▶ THE PROBLEM
List every line of the entries below that contains the string "height", matching case exactly.

▶ TASK MATERIAL
>> begin
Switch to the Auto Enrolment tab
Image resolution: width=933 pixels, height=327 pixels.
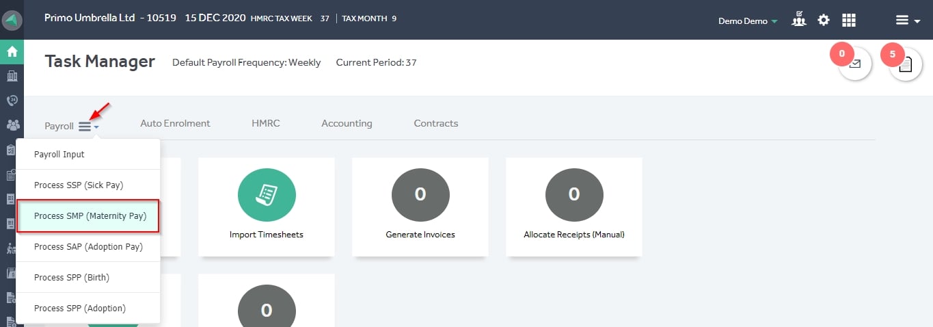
>> end
>> begin
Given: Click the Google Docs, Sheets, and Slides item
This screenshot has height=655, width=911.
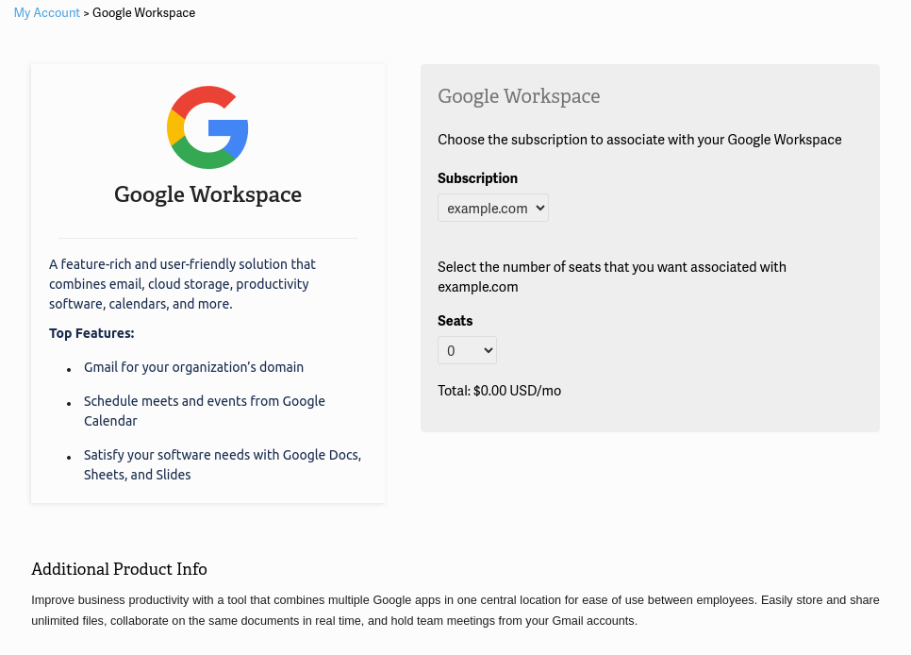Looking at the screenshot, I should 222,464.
>> end
▶ THE RESULT
Image resolution: width=933 pixels, height=327 pixels.
This screenshot has height=655, width=911.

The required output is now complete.